Retirement & Financial Planning Report

It is widely expected that Congress will pass a tax cut that includes estate tax breaks, perhaps this year. Even if that happens, though, trusts will continue to be vital for estate planning.


Revocable trusts. In particular, people will continue to use revocable living trusts, so-called because they’re created during the grantor’s lifetime and can be canceled. Assets in revocable living trusts avoid probate, which can be a major issue in some states. Moreover, these trusts make for an easier distribution of assets at death. Even in states where probate isn’t a major issue, having assets in a revocable trust can make for a much smoother transition if the grantor becomes incompetent. In case of incapacity, a doctor may attest that you no longer can handle your own affairs and a successor trustee can step in, with no need for hearings by a court. These trusts will work only if you actually transfer assets into the trust. With a revocable trust you can be the trustee as well as the beneficiary, so you have control over the trust assets, the use of any income, and the right to cancel the trust, if you change your mind.


Irrevocable trusts. For tax shelter, you need irrevocable trusts. A family trust can be paired with a marital trust. In a basic plan, the family trust holds assets that are passed to the next generation when the first spouse dies. Commonly, it is funded up to the amount of assets that can pass, tax-free, which is $675,000 in 2001. Under current law, that amount will increase to $1 million by 2006. The decedent’s other assets are left to the marital trust.

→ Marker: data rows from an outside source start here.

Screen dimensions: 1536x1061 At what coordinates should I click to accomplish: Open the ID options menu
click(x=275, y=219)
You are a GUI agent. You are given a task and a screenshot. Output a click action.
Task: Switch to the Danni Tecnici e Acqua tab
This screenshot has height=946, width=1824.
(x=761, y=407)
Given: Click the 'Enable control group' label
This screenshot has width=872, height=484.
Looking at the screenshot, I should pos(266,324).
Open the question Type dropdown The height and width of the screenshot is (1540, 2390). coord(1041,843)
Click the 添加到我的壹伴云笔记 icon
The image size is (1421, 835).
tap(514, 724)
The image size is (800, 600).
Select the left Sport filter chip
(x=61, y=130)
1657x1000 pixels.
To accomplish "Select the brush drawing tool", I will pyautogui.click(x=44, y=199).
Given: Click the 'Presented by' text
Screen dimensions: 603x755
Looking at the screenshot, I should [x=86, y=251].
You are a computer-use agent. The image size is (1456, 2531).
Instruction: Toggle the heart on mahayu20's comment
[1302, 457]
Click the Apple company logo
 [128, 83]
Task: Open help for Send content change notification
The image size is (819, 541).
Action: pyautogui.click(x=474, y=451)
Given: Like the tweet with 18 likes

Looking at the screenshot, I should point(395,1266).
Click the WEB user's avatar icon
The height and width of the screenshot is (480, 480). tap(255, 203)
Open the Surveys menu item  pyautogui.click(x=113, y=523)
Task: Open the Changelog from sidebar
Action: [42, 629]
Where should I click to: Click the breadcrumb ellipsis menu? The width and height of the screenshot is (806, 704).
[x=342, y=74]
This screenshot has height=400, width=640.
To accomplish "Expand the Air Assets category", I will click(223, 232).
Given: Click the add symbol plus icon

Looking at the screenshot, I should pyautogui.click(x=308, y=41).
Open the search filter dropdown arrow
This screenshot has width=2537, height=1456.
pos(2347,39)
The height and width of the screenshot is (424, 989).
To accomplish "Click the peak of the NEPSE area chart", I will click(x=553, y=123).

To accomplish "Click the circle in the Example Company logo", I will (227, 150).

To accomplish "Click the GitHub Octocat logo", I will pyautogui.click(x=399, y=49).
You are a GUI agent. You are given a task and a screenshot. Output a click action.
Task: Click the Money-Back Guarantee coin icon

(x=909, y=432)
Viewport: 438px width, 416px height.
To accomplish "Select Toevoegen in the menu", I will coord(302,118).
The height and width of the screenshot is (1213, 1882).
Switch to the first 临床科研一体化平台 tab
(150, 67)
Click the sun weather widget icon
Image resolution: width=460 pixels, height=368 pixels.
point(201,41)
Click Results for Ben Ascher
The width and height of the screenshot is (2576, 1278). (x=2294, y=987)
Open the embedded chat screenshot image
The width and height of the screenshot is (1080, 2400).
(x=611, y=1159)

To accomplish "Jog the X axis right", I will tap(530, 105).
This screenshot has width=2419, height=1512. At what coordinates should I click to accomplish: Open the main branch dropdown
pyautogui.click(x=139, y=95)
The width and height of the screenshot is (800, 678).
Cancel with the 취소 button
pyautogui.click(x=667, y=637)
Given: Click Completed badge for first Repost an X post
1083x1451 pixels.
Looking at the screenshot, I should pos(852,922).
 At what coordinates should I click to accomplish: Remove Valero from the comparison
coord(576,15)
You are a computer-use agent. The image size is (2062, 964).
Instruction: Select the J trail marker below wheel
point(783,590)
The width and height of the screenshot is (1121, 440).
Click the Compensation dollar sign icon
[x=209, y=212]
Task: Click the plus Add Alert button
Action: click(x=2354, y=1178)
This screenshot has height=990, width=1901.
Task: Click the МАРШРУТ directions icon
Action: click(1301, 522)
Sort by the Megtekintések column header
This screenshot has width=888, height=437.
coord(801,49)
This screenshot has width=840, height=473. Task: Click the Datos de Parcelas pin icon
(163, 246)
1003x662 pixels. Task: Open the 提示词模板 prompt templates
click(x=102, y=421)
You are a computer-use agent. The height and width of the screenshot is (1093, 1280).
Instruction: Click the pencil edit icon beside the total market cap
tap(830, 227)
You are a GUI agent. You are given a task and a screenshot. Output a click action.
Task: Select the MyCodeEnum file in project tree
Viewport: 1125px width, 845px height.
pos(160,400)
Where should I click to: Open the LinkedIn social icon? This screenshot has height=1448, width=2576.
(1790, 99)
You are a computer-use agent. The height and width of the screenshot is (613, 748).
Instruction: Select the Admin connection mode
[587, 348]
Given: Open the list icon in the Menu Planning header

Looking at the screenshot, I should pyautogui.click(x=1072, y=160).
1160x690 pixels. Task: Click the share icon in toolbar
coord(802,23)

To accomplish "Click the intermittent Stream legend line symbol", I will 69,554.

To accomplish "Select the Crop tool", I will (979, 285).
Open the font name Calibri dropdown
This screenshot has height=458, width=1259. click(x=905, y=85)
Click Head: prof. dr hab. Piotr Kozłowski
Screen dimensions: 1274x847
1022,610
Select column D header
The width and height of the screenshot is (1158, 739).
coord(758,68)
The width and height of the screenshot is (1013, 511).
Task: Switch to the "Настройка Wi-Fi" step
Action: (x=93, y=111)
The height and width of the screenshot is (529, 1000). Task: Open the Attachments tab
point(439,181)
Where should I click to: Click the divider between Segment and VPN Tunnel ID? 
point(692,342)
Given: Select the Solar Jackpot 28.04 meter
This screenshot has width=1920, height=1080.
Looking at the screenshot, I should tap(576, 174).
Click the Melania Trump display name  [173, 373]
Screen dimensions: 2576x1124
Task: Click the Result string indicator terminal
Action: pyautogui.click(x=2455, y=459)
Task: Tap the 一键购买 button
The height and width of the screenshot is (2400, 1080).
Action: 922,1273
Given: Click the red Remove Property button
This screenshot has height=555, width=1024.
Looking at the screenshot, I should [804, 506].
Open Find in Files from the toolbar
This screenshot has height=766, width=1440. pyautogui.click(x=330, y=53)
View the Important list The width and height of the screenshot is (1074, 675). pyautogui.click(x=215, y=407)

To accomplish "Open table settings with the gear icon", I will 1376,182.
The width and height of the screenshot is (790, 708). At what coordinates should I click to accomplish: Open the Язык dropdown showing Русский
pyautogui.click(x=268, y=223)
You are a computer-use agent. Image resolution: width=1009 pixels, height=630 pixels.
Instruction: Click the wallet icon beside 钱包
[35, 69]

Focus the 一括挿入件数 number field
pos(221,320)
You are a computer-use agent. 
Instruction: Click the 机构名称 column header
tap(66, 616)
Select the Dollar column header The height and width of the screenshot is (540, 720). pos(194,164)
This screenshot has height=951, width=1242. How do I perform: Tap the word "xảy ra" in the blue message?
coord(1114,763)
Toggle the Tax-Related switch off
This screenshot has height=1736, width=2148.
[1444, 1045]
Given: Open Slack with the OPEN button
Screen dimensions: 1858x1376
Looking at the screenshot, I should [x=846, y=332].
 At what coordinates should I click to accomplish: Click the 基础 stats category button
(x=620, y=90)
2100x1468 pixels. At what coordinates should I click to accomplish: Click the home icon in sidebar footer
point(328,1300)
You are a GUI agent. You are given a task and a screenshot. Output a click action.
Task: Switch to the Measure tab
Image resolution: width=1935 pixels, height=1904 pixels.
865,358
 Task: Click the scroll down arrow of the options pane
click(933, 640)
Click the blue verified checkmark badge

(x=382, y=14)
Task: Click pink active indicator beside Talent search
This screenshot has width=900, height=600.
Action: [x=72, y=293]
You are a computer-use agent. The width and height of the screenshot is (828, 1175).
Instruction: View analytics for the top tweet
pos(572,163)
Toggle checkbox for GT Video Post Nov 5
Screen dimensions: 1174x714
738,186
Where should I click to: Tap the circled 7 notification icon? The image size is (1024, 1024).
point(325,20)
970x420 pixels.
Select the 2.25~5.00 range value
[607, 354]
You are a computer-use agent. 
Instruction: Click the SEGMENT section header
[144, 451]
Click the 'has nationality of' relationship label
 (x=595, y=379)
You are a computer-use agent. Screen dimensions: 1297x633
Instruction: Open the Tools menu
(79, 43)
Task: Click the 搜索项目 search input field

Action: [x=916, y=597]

Because one bequest (family trust) is sheltered by a tax credit and the other bequest (marital trust) is sheltered by an unlimited marital deduction, no estate tax will be due at the first spouse’s death. The surviving spouse is usually named a beneficiary of both trusts, giving her access to all the marital property, if needed. This process is meant to remove some assets from the reach of estate tax while deferring any estate tax that must be paid until the second spouse’s death. But what if the estate tax shelter is increased to, say, $2 million or $3 million, removing most estates from any tax

obligation? Some irrevocable trusts still will make sense. With an inheritance held in trust, children won’t be tempted to squander their money and the surviving spouse can be protected from predators.